MX15.x firmware introduces the ability to chose between IKEv1 and IKEv2 for non-Meraki VPN peers. However, the two protocols function significantlly differently in terms of how IPsec tunnels are built, and this guide is intended to illustrate these differences, and when one can be used over the other.
Using IKEv1 allows for any number of number of IPsec security associations* (SAs) to be built between between an MX or Z3 device and a given 3rd-party device, or a Meraki device in a separate Dashboad Organization.
However, since IKEv1 as a protocol restricts a security association to a single source and destination, this introduces overhead and scale concerns. Each pair of subnets in a VPN requires at least two SAs for bidirectional communication, which means the required number grows in a non-linear fashion as more subnets are added. This may also cause issues with certain cloud service providers, who have limits on how many concurrent SAs can be established at a time (e.g. AWS)
*A security association (SA) describes a means of securely sending traffic from a given source or set of sources to a given destination or set of destinations when IPsec is in use.
A single SA can effectively be considered half of a working IPsec tunnel, since it can send traffic from A to B, but not from B to A.

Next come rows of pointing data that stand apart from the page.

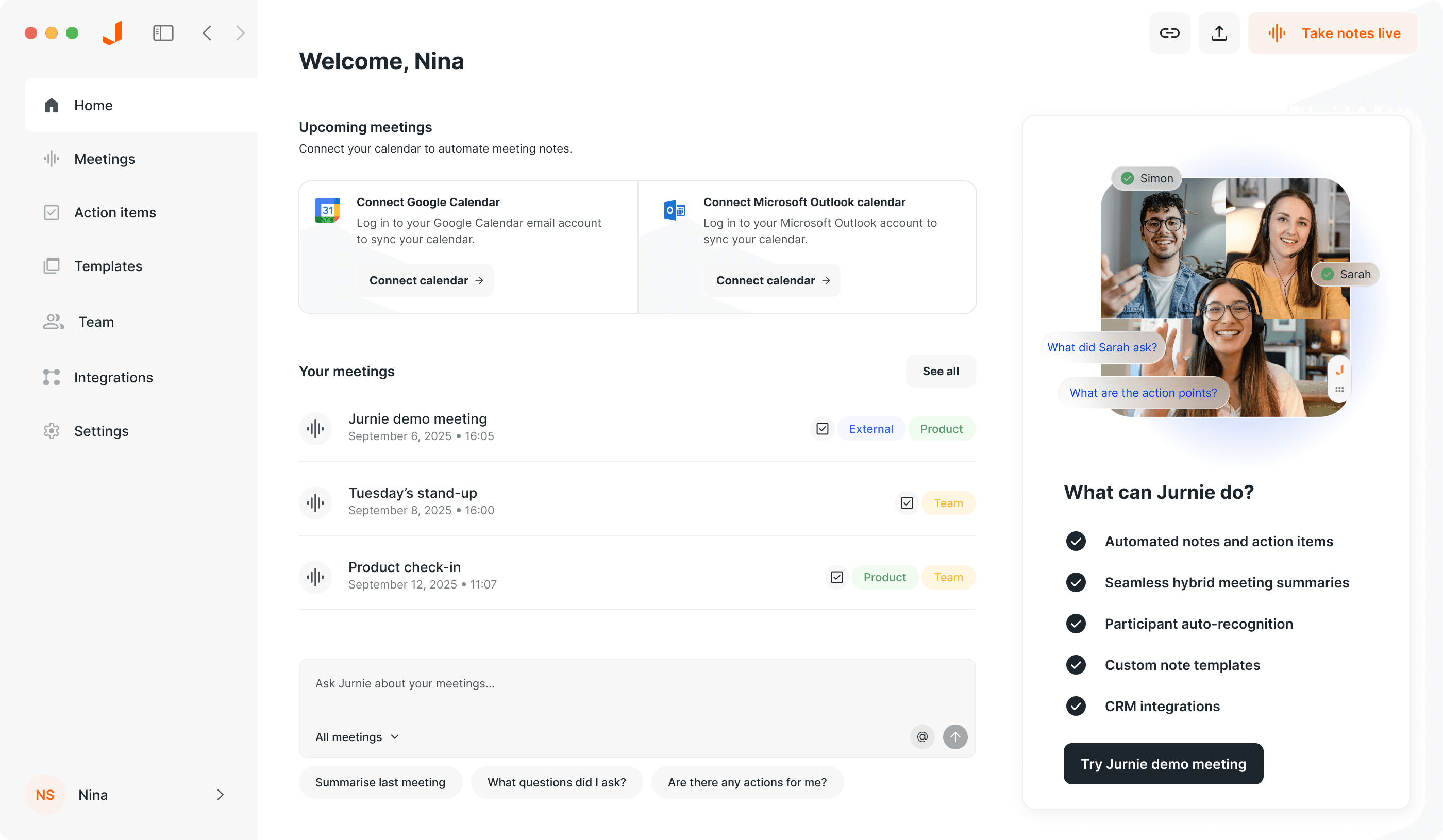
Task: Open the All meetings dropdown
Action: 357,737
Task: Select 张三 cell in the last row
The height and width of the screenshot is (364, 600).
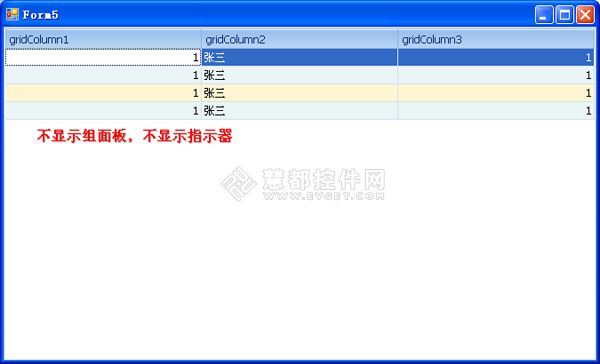Action: pos(300,111)
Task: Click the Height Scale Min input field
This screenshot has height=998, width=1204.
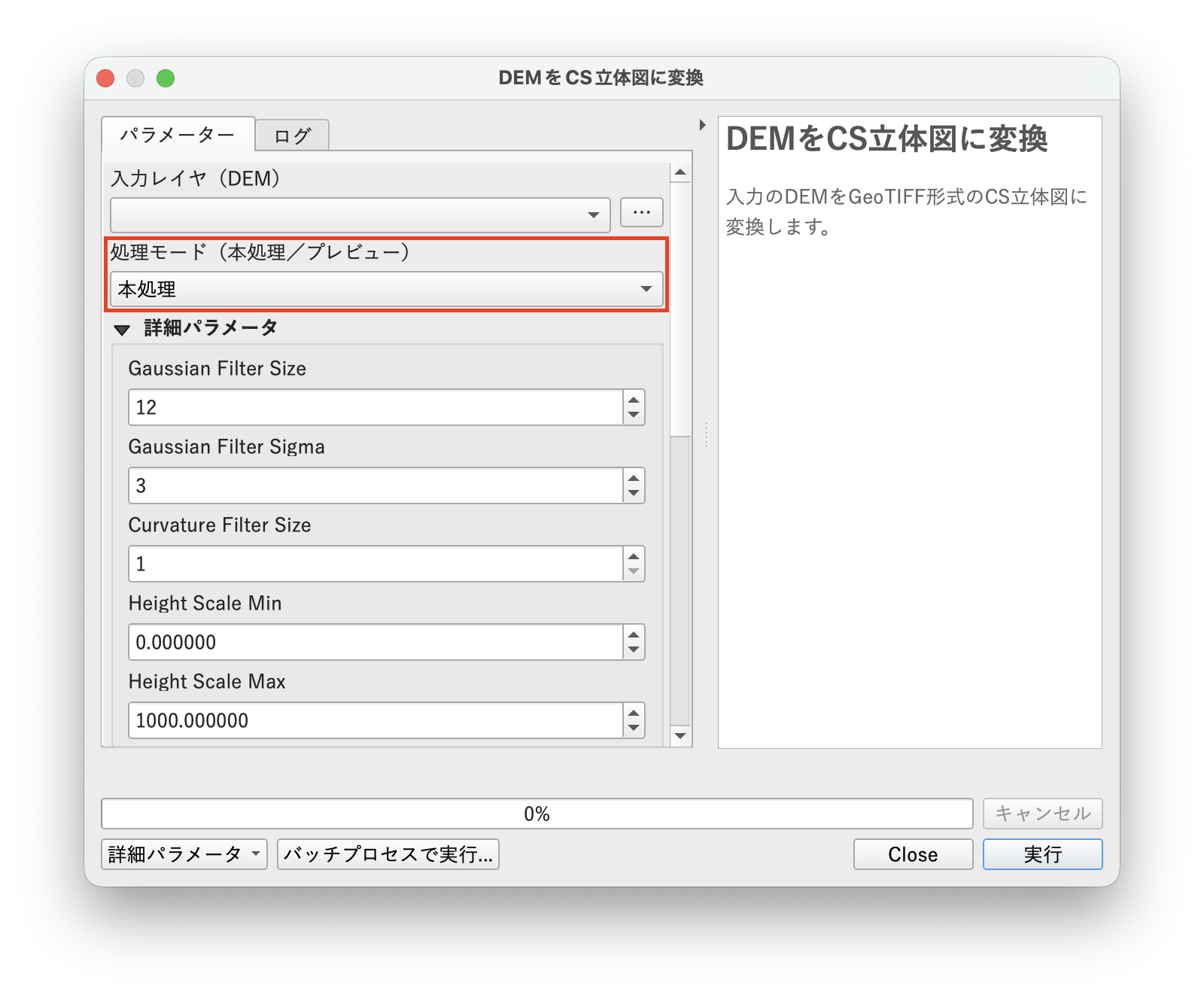Action: point(339,641)
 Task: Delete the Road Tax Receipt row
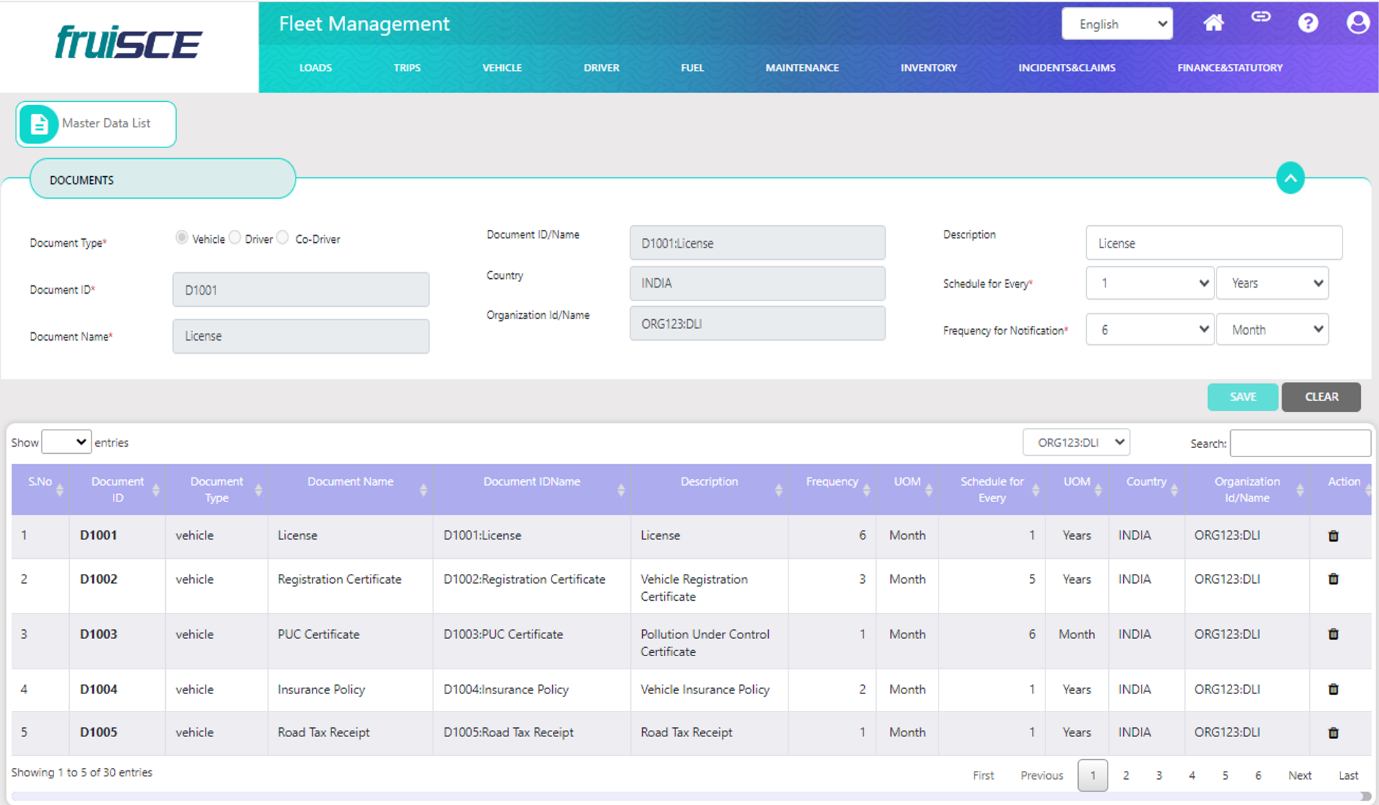coord(1333,733)
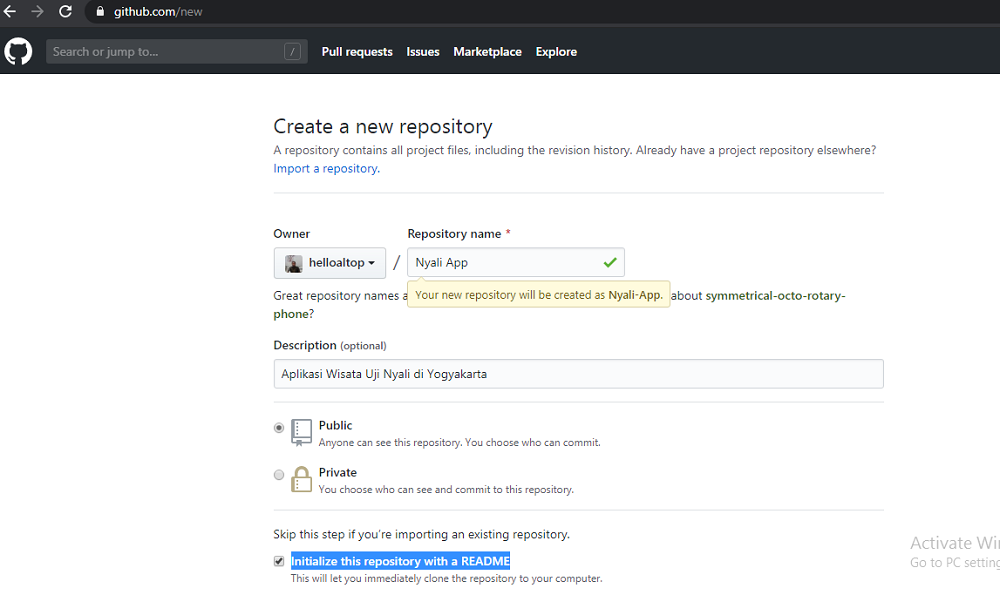Open the search keyboard shortcut hint box

(x=291, y=50)
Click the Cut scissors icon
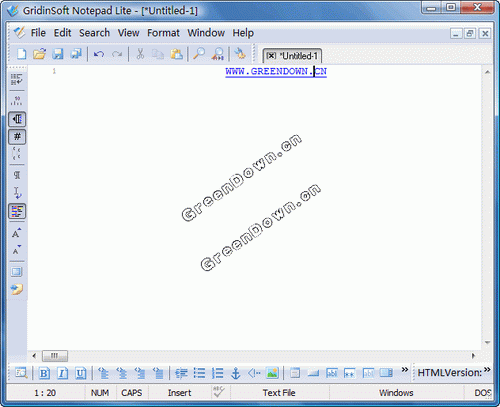Screen dimensions: 500x407 [140, 54]
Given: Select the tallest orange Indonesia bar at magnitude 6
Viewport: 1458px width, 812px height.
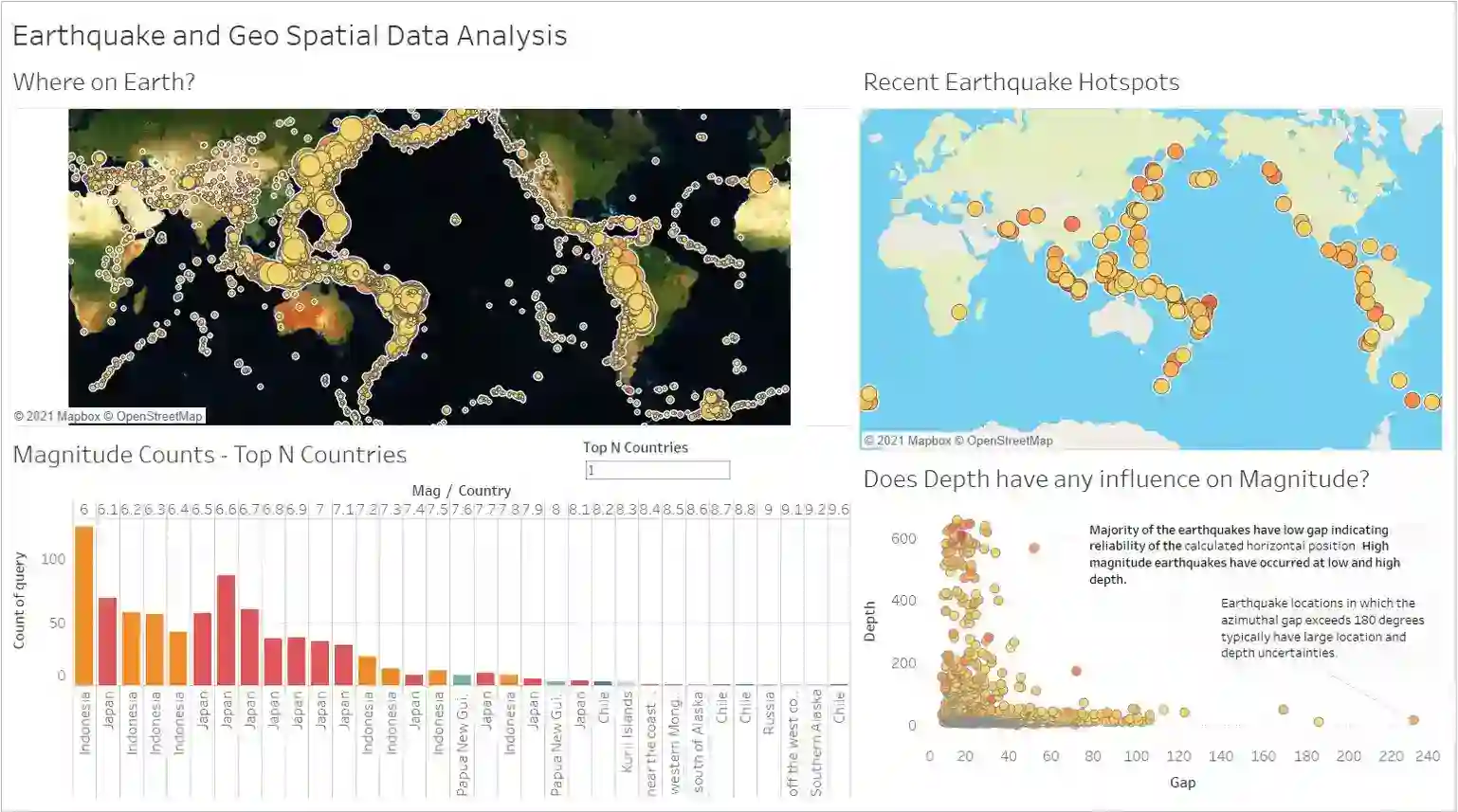Looking at the screenshot, I should coord(84,606).
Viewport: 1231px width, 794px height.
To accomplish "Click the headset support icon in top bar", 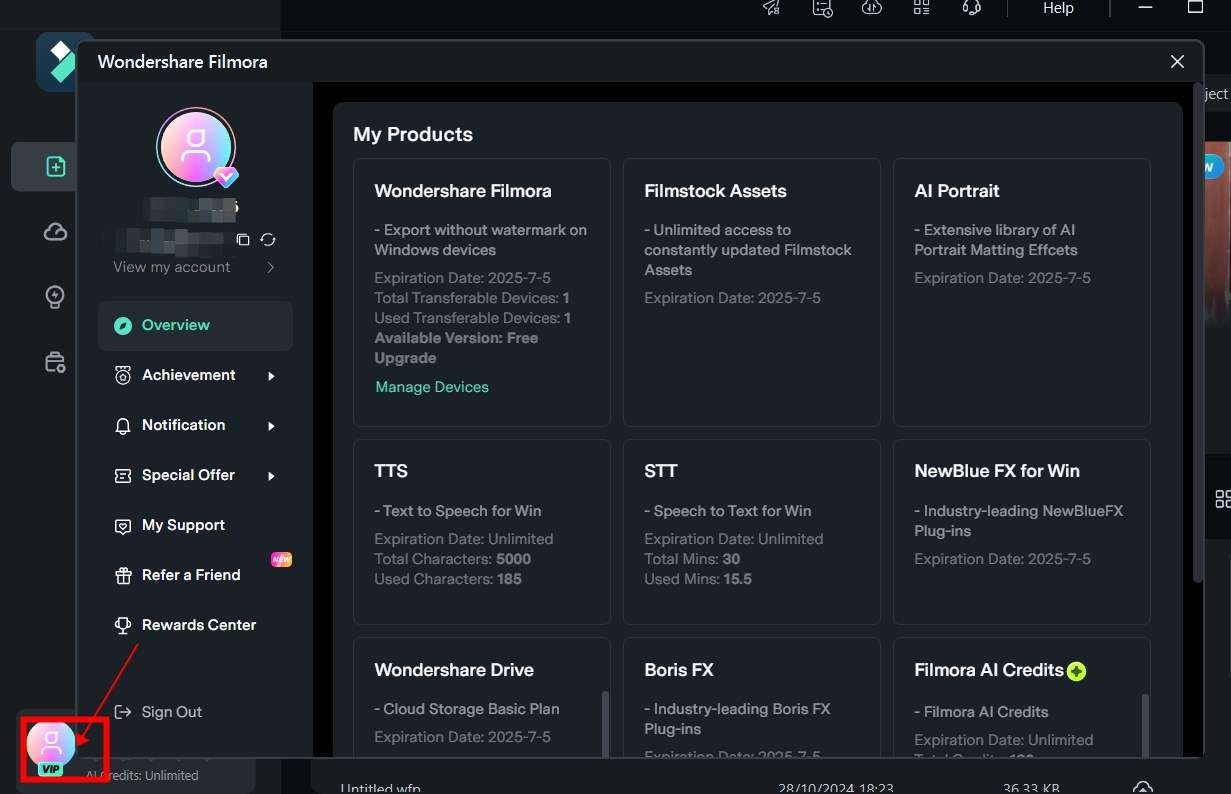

The formula to calculate the maximum number of SAs that will be keyed between an MX and a 3rd-party device when IKEv1 is in use is T=2*m*n where m is the number of subnets on the Meraki device, and n is the number of subnets on the 3rd-party device.
The following example visualizes how the security associations would logically appear between an MX appliance and a 3rd-party peer that each have two subnets participating in a VPN with IKEv1:
Following our formula above, in this example, m=2, and n=2. As a result, the equation is T=2*2*2 or T=8 for the total of SAs that must be keyed for full connectivity in each direction.
Note however, that since SAs are keyed on demand (i.e. only when traffic from a given source needs to reach a non-Meraki VPN peer for which an SA doesn't already exist), the maximum number needed may not always be active at a given point in time.
Unlike IKEv1, Meraki's IKEv2 implementation - by design - only allows for a single pair of IPsec security associations between an MX or Z3 device and a given 3rd-party firewall, or a Meraki device in a separate Dashboard Organization.
However, IKEv2 does not place restrictions on the number of sources and destinations in an IPsec SA. This means a single pair of SAs can provide full connectivity between two peers, regardless of how many subnets are involved, as the following illustration shows:
As a result, IKEv2 can allow us to scale up significantly higher than IKEv1, since there's no need to keep keying additional SAs as more subnets are added.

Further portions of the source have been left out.